In Criminal Case No. 17453, we do not concur with the conclusions reached by the
court a quo. The culpability of petitioners in this case stems from their entering into the
lease agreement (Exhibit C) over the Sta. Cruz lot under terms and conditions manifestly
and grossly disadvantageous to the government, which, in this instance, is the LRTA. To
prove this assertion, the prosecution presented in evidence the sublease agreement
(Exhibit E) over the same property showing the disparity in the rental price. While the
authenticity of Exhibit D, which was used to prove the manifest and gross disadvantage
to the government occasioned by Exhibit B, was admitted by the court and by the parties
themselves, the validity of Exhibit E cannot, even up to this point, be determined with
certainty because it is a mere uncertified photocopy of the original. Thus, the gross and
manifest disadvantage to the government, which Exhibit E was supposed to engender,
remains an allegation which cannot be proved by other direct evidence. The fact that only
Dans objected to its admissibility does not mean that it is valid as to Marcos. As a result,
both petitioners should be, as they are hereby, acquitted in Criminal Case No. 17453 on
ground of reasonable doubt.
In Criminal Case No. 17450, we must further qualify our judgment.

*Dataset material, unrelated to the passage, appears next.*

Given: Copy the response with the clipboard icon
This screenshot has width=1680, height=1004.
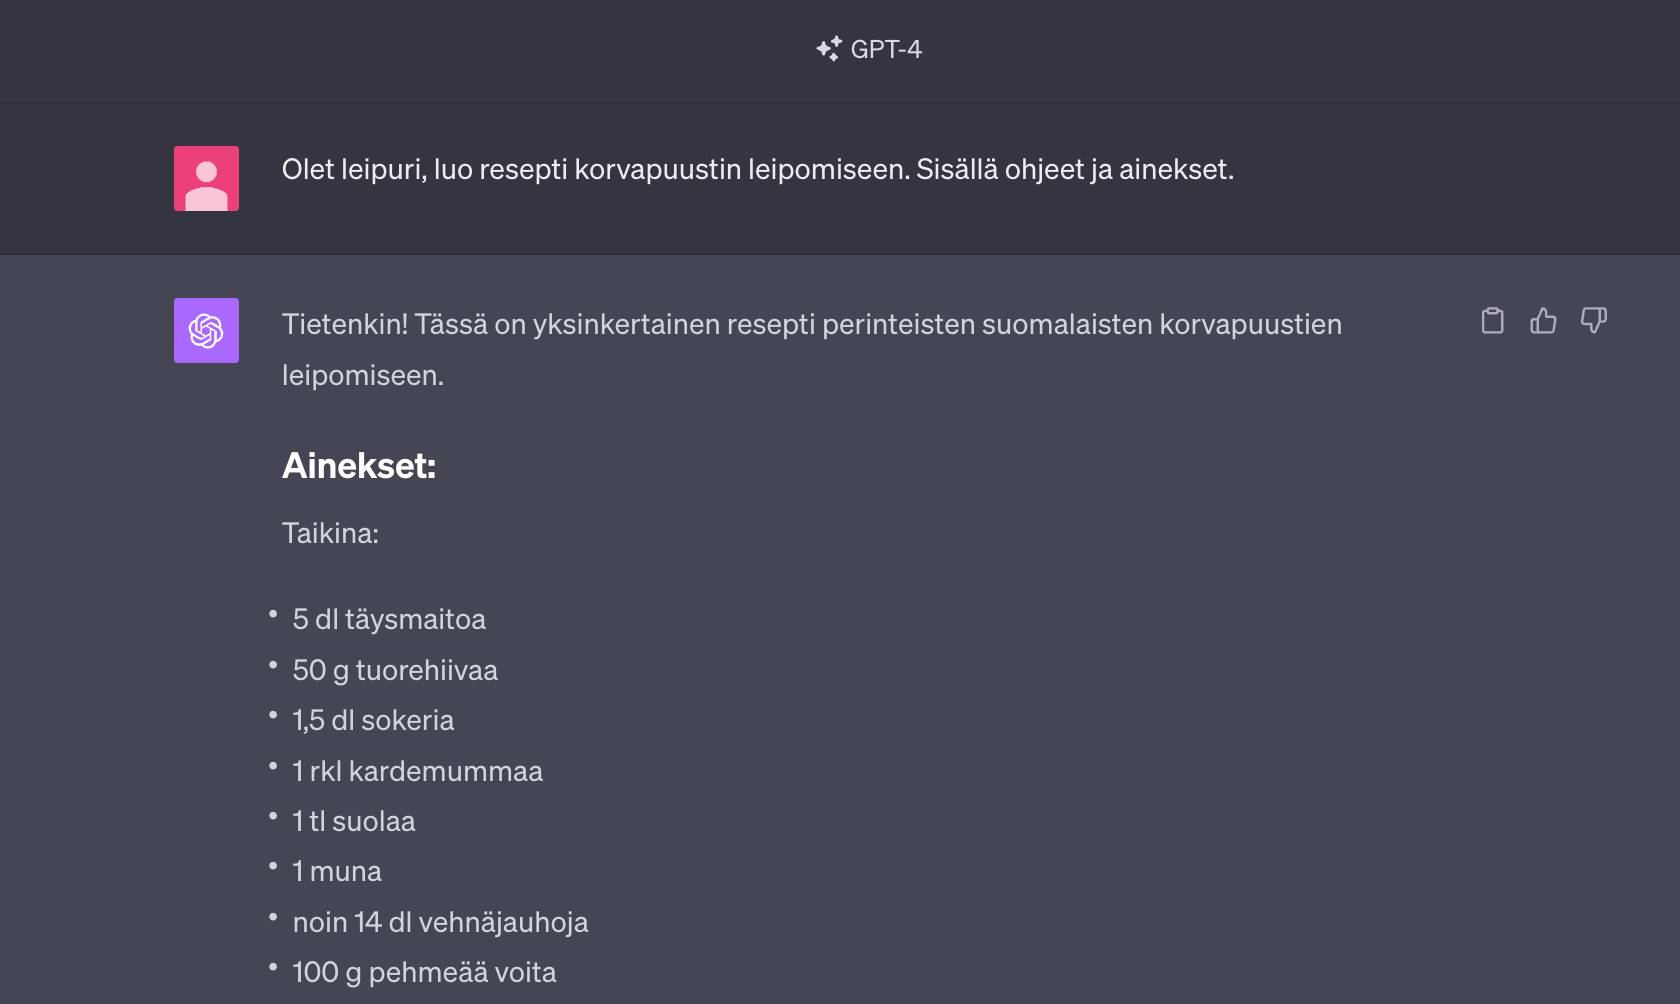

As regards petitioner Dans, the Court is of the opinion that the prosecution failed to
prove his guilt in committing the offenses charged beyond a reasonable doubt. We
believe that his liability, if any, could only stem from a knowledge of the terms of the
sublease agreements, Exhibits D and E, which formed the core of the Courts appraisal of
the manifest and gross disadvantage to the government. Exhibit E, as already discussed,
was correctly disregarded by the court a quo for being unauthenticated. Even though he
was a Board Director of the PGHFI, Dans denied any knowledge of the execution of
Exhibits D and E, and his denial was never disproved by the prosecution. In fact, his
signature does not appear in either sublease agreements. Neither was the alleged
conspiracy between him and Marcos established by the prosecution.
It is this Courts opinion, however, that the guilt of petitioner Marcos was proved by
the State beyond reasonable doubt. She was charged with violation of Section 3(g) of
R.A. No. 3019, as amended, for executing a lease agreement (Exhibit B) in behalf of the
PGHFI, a private enterprise of which she was the Chairman, over a lot located in Pasay
City owned by the LRTA, a government corporation of which she was undeniably also the
Chairman. The consideration therefor was shown to be unfair and unreasonable upon
comparison with the rental price stipulated in the sublease agreement (Exhibit D) which
she subsequently signed for the PGHFI in favor of TNCC. That she should be held
responsible is shown by the presence of her signature in Exhibits A to E, where she acts
in different capacities. She cannot, under these circumstances, claim ignorance of the
great disparity between the rental price stipulated in the lease and the sublease
agreements. Consequently, in Criminal Case No. 17450, the conviction of petitioner
Marcos should be, as it is hereby, upheld.
Finally, the Court observes that the Sandiganbayan awarded damages to the People
in the amount of P32,172,000.00 in Criminal Case No. 17450 and P92,268,840.00 in
Criminal Case No. 17453. This must be accordingly corrected.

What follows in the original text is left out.